SOAL UNTUK DIKERJAKAN »
A. Tuliskan kembali bagian berita tentang Jampidum dari "BERITA SUBANG - Jaksa" hingga "1-2 September 2021.", termasuk kedua bagian itu, tanpa mengubah satu kata pun.
B. Tolong lanjutkan berita tentang Jampidum mulai setelah kalimat terakhir yang tercantum.

SUMBER »
-.-.-

Jampidum Ultimatum Jajarannya Bermain Perkara, Pedoman Restoratif Justice dan Narkoba Jadi Pegangan

- 5 September 2021, 15:12 WIB
Jampidum Kejagung Fadil Zumhana melaunching aplikasi CMS Publik buat pencari keadilan
Jampidum Kejagung Fadil Zumhana melaunching aplikasi CMS Publik buat pencari keadilan /Foto: Puspenkum Kejagung/

BERITA SUBANG - Jaksa Agung Muda Pidana Umum Fadil Zumhana tak akan ragu untuk menindak jajarannya apabila diketahui bermain-main dalam penanganan tindak pidana, karennya diharapkan untuk tetap optimal, konsisten, dan tidak surut dalam mewujudkan proses penegakan hukum yang berhati nurani dan berkeadilan sebagaimana yang diharapkan oleh masyarakat.

"Saya tidak akan ragu untuk menindak tegas apabila diantara saudara sekalian ada yang mencoba-coba bermain dalam penanganan perkara," tegas Fadil pada ketika memberikan pengarahan pada Rapat Kerja Teknis (Rakernis 2021) Bidang Tindak Pidana Umum (Pidum) secara virtual yang telah digelar sejak Rabu-Kamis, 1-2 September 2021.

Untuk tidak melenceng dalam penanganan perkara Pidum, pihaknya telah menyusun kebijakan teknis, yang diantaranya mengenai tuntutan perkara tindak pidana umum sebagaimana diatur dalam Pedoman Nomor 3 Tahun 2019 tentang Tuntutan Pidana Perkara Tindak Pidana Umum.

Kemudian diterbitkan Surat Jampidum Nomor : B-501/E/EJP/03/2021 tanggal 2 Maret 2021 hal Perkara TPPU Narkotika dijadikan sebagai Perkara Penting, sehingga untuk penuntutannya diajukan ke Jampidum.

"Penanganan perkara tindak pidana narkotika sebagaimana diatur dalam Pedoman Nomor 11 Tahun 2021 tentang Penanganan Perkara Tindak Pidana Narkotika dan/atau Tindak Pidana Prekursor Narkotika," tuturnya.

Baca Juga: Setia Untung Puji Rakernis 2021 Pidum Luncurkan CMS Public, Jaksa Agung: Bentuk Transparansi Kejaksaan

Dijelaskan dia, perkara tindak pidana narkotika dan/atau tindak pidana prekursor narkotika sebagaimana diatur dalam UU Nomor 35 Tahun 2009 tentang Narkotika mempunyai karakteristik khusus, baik dari kualifikasi tindak pidana maupun hukum acaranya.

"Dalam penanganan perkaranya diperlukan kecakapan dan profesionalitas dari aparat penegak hukum, khususnya jaksa dalam menjalankan fungsinya sebagai dominus litis dan sebagai Penuntut Umum dalam membuktikan tindak pidana dan kesalahan terdakwa, serta mengajukan tuntutan pidana," ungkapnya.

-.-.-

(Data elemen dan posisi teks)
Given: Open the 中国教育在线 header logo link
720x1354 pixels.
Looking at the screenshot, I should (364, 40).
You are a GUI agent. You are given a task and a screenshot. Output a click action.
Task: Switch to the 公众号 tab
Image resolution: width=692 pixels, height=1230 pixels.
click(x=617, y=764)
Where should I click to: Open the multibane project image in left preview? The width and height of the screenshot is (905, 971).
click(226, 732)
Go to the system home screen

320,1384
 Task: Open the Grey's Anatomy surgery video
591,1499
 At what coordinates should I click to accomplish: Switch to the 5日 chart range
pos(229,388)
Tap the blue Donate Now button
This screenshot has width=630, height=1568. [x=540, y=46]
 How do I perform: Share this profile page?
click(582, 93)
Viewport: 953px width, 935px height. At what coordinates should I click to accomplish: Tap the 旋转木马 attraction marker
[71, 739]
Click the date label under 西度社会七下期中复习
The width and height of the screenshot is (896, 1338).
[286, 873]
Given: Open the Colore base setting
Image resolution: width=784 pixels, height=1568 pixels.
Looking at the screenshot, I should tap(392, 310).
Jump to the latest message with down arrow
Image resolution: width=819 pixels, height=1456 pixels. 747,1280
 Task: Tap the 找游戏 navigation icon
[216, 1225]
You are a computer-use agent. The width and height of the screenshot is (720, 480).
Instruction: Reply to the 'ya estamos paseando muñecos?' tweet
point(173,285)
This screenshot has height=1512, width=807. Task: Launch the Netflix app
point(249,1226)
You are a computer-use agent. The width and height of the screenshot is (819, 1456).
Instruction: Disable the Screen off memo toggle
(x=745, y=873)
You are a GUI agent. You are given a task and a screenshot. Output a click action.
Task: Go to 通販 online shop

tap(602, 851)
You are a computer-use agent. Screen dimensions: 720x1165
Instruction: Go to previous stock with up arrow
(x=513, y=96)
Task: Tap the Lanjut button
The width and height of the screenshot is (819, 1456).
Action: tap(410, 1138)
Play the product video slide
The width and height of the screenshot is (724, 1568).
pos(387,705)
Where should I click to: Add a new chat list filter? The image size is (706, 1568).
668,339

-.-.-

JAWABAN SETIAP SOAL »
A.
BERITA SUBANG - Jaksa Agung Muda Pidana Umum Fadil Zumhana tak akan ragu untuk menindak jajarannya apabila diketahui bermain-main dalam penanganan tindak pidana, karennya diharapkan untuk tetap optimal, konsisten, dan tidak surut dalam mewujudkan proses penegakan hukum yang berhati nurani dan berkeadilan sebagaimana yang diharapkan oleh masyarakat.

"Saya tidak akan ragu untuk menindak tegas apabila diantara saudara sekalian ada yang mencoba-coba bermain dalam penanganan perkara," tegas Fadil pada ketika memberikan pengarahan pada Rapat Kerja Teknis (Rakernis 2021) Bidang Tindak Pidana Umum (Pidum) secara virtual yang telah digelar sejak Rabu-Kamis, 1-2 September 2021.

B.
Dia mengimbau kepada jajaran jaksa Pidum, bahwa tuntutan pidana perkara tindak pidana narkotika disusun dengan pendekatan khusus, dengan mempertimbangkan kualifikasi tindak pidana, kualifikasi dan peran terdakwa, jenis dan berat barang bukti, dan keadaan-keadaan yang bersifat kasuistis secara komprehensif dan proporsional.

"Dengan pendekatan semacam ini diharapkan tuntutan pidana perkara tindak pidana narkotika dapat memenuhi prinsip keadilan, kepastian hukum, dan kemanfaatan. Untuk mewujudkan kebijakan dimaksud, perlu menetapkan Pedoman tentang Penanganan Perkara Tindak Pidana Narkotika dan/atau Tindak Pidana Prekursor Narkotika," ujarnya.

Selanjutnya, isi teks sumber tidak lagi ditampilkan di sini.